What You Need To Know

  • In 2026, all agreements on the Colorado River are set to expire
  • Because of the low levels the nation's largest reservoirs fell to, the federal government asked the seven basin states to come up with an interim plan to cut water use on the Colorado River for 2024-26
  • The MWD released a statement Tuesday saying, "Based on our initial assessment of the draft SEIS, neither of the action alternatives presented today [Tuesday] is ideal. Both include significant supply cuts that would hurt Metropolitan and our partners across the Basin. There is a better way to manage the river"
  • The Interior Department says the draft SEIS released Tuesday analyzes alternatives and measures to address potential shortages in the event that such measures are required to protect Glen Canyon and Hoover Dam operations, system integrity, and public health and safety in 2024 through 2026, after which the current operating guidelines expire

One hundred years later, that certainty hangs in the balance, and history is evolving in front of us.

On Tuesday, the federal government proposed for the first time unilateral water cuts on the lower basin states of California, Arizona and Nevada to save Lake Powell and Lake Mead from falling to critically low levels.

Spectrum News took a media tour of the Metropolitan Water District of Southern California’s Colorado River infrastructure to see the lengthy path that water travels to arrive to Southern California’s faucets from Lake Mead.

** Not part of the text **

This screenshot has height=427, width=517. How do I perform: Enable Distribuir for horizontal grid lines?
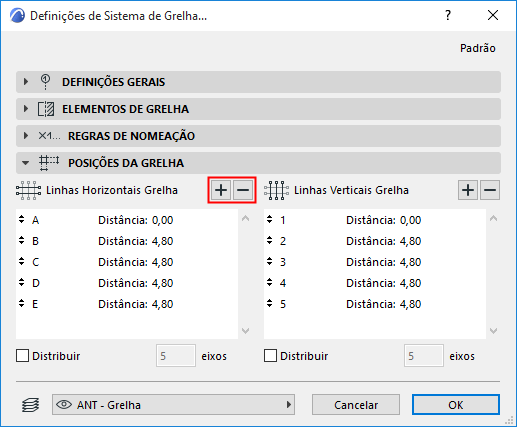click(22, 356)
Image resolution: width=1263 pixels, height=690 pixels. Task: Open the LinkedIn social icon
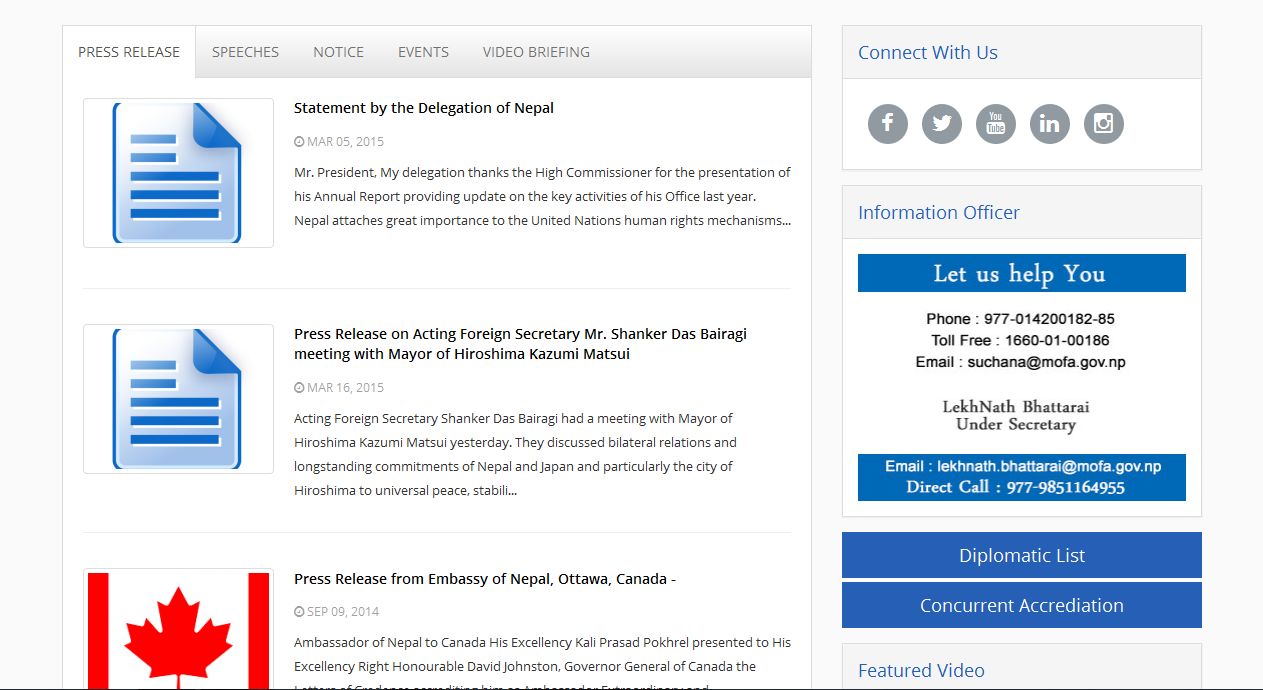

The water gets to the state from The Colorado River Aqueduct or CRA, which is a 242-mile system of open canals, tunnels and siphons that began operating in 194. Water from the Colorado River system comes to SoCal from Lake Mead and enters the CRA from Lake Havasu at the Whitsett Intake Pumping Plant, the first of five different pumping plants along the aqueduct.

Water is lifted to higher elevations, and then flows by gravity to Lake Mathews in Riverside County, which is the final point on the aqueduct. On average, about 25% of Southern California’s water supply comes from the Colorado River via the CRA.

Water in Lake Mead has been dropping for 20 years because of overallocation, and a two-decades long drought made worse by climate change. Since 2020, the river system has hit a low point, prompting the federal government to declare its first-ever water shortage on the Colorado.

The seven states were asked by the feds to figure out a plan to cut 2 to 4 million acre-feet of water, but they couldn’t agree on a deal.

Bill Hasencamp is Metropolitan’s Manager of Colorado River Resources and joined Spectrum News on the media trip. He said that while the basin states agree that climate change is a big threat to the Colorado River, this winter’s snowpack buys them some time to strike the right deal together.

“For the short term, we think more moderate level of reductions are needed along with help from the federal government by providing funding through the Inflation Reduction Act, but in the long run, we’re still going to have those discussions about how we’re going to live and thrive in the Southwest United States knowing there’s significantly less water in the future,” Hasencamp said.